Despite the millions Andrew Wyeth earned (see Otherworld, above right, an unusual painting he made of the interior of his private jet), he was just pain Andy to his neighbors. He liked to eat at two inexpensive local places: Hank’s Place and Jimmy Johns’ Pipin’ Hot Sandwiches (not to be confused with the Jimmy Johns' Gourmet Sandwiches chain). I was never particularly impressed by Hank’s, but I loved Jimmy Johns’. I used to dream of their hot dogs when I lived out of state. (Apparently, so do others; Jimmy Johns’ displays photos of soldiers in Iraq wearing Jimmy Johns’ tee-shirts.)

Tourists sometimes stopped by Hank’s Place, hoping to spot the publicity-shy painter. He would pretend he was just another diner, telling tourists that “Andy was here, but he left…you just missed him.” He was popular enough with the staff and the regulars that no one gave him up. Now that’s popularity – when white folks won’t snitch on you!

* The collection of the Brandywine River Museum in Chadds Ford includes works by Andrew Wyeth, his father N.C. Wyeth, and his son James Wyeth.

Monday, January 12, 2009

Surviving Opening Weekend

I know of few things more tiring than opening a new nightclub. Years ago, in Houston, I recall working for a week to get a nightclub called Nice 'n' E-Z open on time. We'd work until we just had to sleep, then we'd take a nap atop the pool table.

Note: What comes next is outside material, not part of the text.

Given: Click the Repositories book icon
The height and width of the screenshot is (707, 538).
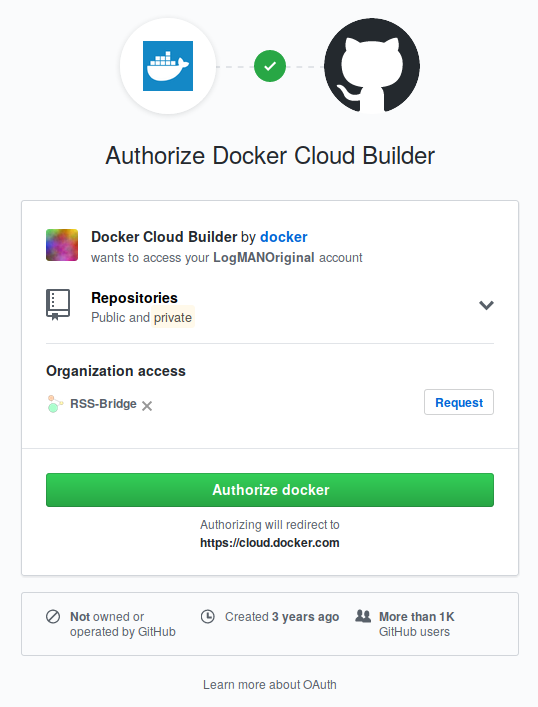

To make this opening more stressful, I managed to come down with a cold.

The new South Jersey Comedy Cabaret opened this past weekend. There was some chaos on opening night...people managed to enter from three different doors, and a waitress dropped a tray of drinks at my feet. But all in all, it went well.

The sound system needs work, but our sound guys are working on it tomorrow. (Why is it that you never know for sure how the acoustics will sound until you have a room full of people? It probably even makes a difference what time of year it is: a roomful of people in sound-absorbing winter gear will be different from people in summer wear.)

But it's open, and I survived. For more information, you can go to the Comedy Cabaret website and click on the South Jersey room.

Monday, January 5, 2009

New Year, New Comedy Club

As I have mentioned, on weekends I manage a Comedy Club in South Jersey.

After almost six years, we had to close down my old club, the Cherry Hill Comedy Cabaret at the Clarion Hotel. The Cherry Hill Clarion is being sold, and they wouldn't guarantee that we could stay. So I found a new room.

I've just returned from a tiring day, getting our new South Jersey Comedy Cabaret ready for its Grand Opening this Friday night. Instead of being in a hotel, it will be at an Italian Restaurant in nearby Marlton, NJ. It's only about 4 miles from the old location, so I anticipate that most of our old customers will come to this new venue.

The venue is the Casa Carollo Restaurant at the corner of Route 73 and Baker Boulevard. Friday's show is already sold out, so we expect to do well there. But there are hundreds of things that can go wrong, so I'll be happier a week from now, after our opening weekend.